For some individuals it makes sense to operate as Limited Company especially considering the recent announcement that Class 4 National Insurance is rising. Saving tax should not be the only consideration when deciding on operating as a limited company, there are many different factors to consider.
Director/shareholders of a limited company are traditionally remunerated by receiving a small salary up to the national insurance primary threshold and the payment of dividends.
Dividends received by an individual are subject to special tax rates. The first £5,000 of dividends are charged to tax at 0% – this is called the dividend allowance. Dividends received above the allowance are taxed at the following rates:
- 7.5% for basic rate taxpayers
- 32.5% for higher rate taxpayers
- 38.1% for additional rate taxpayers
Dividends within the allowance still count towards an individual’s basic or higher rate band and so may affect the rate of tax paid on dividends above the £5,000 allowance. To determine which tax band dividends fall into, dividends are treated as the last type of income to be taxed.
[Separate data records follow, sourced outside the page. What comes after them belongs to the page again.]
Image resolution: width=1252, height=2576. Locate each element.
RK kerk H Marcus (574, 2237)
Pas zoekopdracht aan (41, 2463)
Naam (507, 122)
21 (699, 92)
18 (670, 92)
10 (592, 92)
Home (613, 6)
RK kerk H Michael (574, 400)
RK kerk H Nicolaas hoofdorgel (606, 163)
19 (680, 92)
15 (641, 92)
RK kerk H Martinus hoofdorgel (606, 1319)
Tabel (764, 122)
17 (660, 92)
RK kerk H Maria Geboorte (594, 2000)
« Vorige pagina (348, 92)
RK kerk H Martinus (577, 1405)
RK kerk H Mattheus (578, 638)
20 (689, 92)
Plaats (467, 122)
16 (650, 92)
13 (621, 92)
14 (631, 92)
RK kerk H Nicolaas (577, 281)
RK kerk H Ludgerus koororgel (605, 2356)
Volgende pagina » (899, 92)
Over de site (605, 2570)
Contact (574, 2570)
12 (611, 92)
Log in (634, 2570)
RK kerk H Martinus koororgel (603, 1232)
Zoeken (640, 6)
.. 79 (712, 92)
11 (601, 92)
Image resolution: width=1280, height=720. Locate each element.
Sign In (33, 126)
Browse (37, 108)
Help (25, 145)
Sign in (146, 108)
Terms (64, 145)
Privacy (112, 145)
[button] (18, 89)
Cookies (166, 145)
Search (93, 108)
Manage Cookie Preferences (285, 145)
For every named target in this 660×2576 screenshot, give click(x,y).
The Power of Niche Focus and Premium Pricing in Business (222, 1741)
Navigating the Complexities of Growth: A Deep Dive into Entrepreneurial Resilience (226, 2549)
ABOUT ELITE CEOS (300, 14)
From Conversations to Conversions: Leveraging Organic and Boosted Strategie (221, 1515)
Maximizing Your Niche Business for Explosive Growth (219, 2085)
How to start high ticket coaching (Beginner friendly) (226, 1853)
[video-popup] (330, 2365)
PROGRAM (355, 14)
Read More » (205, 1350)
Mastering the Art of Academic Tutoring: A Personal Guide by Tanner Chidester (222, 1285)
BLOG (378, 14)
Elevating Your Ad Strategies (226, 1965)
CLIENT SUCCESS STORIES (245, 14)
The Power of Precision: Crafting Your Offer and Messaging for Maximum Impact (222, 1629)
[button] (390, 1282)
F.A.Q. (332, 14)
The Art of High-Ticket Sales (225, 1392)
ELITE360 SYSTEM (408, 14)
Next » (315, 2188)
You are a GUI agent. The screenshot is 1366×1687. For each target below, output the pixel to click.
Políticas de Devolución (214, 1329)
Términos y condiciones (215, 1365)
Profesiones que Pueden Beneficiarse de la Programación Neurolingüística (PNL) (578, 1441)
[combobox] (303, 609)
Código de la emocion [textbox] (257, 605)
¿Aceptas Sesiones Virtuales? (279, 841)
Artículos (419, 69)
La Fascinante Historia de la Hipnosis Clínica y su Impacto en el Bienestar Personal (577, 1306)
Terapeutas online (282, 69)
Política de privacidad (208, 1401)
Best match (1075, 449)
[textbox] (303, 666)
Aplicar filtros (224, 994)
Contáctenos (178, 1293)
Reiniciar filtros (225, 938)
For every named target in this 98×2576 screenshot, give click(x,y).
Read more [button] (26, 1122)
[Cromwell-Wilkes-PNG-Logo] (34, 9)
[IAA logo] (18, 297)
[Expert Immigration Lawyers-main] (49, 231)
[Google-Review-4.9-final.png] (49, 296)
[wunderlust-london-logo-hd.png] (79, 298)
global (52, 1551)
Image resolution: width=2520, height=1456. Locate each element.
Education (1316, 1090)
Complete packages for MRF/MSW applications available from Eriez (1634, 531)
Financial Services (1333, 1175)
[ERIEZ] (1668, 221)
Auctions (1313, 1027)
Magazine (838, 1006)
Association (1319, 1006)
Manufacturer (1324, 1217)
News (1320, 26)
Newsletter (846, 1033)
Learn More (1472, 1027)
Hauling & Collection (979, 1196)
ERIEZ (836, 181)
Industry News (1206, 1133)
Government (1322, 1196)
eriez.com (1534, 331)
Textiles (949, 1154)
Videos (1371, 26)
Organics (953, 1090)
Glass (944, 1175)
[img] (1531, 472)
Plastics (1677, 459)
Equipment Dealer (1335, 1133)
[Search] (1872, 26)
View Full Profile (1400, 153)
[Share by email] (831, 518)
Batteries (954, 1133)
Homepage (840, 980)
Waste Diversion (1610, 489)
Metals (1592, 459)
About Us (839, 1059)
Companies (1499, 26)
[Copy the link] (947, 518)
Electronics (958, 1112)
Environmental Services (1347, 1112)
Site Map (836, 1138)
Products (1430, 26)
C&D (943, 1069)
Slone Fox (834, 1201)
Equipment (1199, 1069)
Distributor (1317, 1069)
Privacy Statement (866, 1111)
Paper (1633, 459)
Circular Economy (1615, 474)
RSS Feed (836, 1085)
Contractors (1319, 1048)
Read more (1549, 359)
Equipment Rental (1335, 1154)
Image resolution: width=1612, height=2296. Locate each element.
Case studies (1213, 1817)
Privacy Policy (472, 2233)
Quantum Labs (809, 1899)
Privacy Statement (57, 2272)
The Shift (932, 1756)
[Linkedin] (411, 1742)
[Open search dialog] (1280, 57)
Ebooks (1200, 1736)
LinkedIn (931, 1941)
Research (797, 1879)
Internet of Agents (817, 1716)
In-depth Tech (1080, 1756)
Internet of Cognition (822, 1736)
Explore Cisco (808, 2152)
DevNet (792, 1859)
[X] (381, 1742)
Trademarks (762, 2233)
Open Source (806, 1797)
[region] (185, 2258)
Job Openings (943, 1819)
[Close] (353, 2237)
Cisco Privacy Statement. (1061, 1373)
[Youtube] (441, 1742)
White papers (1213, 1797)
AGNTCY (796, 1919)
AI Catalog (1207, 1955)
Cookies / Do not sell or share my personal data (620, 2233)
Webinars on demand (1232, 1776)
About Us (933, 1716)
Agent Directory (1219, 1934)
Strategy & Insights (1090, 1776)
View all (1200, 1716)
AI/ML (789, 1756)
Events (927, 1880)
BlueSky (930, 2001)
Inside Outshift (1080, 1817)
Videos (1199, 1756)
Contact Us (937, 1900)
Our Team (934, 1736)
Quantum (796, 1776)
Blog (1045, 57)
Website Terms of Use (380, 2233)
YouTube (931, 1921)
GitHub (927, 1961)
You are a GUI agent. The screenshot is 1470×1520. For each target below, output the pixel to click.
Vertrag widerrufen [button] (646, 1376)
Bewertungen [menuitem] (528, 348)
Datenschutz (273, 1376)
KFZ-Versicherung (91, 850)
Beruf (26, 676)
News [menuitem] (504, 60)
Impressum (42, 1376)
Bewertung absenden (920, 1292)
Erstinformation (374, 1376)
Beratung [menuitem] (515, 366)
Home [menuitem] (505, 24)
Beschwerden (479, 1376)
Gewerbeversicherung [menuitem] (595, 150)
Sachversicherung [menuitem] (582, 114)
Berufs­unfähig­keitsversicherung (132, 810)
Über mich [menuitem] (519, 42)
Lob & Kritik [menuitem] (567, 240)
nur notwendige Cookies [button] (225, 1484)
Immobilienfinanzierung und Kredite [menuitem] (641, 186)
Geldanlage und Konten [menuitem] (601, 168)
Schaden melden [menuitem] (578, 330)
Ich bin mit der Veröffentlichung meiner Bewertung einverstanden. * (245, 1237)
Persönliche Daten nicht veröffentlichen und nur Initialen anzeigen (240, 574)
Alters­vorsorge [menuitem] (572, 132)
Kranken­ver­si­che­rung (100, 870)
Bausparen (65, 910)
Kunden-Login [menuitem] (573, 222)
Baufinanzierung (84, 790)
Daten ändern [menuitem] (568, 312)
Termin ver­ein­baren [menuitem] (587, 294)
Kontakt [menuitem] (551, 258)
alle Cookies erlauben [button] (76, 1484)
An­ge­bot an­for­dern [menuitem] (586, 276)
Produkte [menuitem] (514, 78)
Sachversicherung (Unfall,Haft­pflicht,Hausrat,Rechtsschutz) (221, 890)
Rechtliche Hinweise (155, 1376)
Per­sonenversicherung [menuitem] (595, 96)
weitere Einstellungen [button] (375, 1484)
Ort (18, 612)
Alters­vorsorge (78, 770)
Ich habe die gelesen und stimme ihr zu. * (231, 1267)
From April 2018, the Chancellor announced that the dividend allowance will be reduced from £5,000 to £2,000 and the government expect that 80% of general investors will still pay no tax on dividends.
The reduction will affect Director/shareholders of family companies who take dividends in excess of the £2,000 limit. The cost of the restriction to the dividend allowance will be £225 for basic rate taxpayers, £975 for higher rate taxpayers and £1,143 for additional rate taxpayers.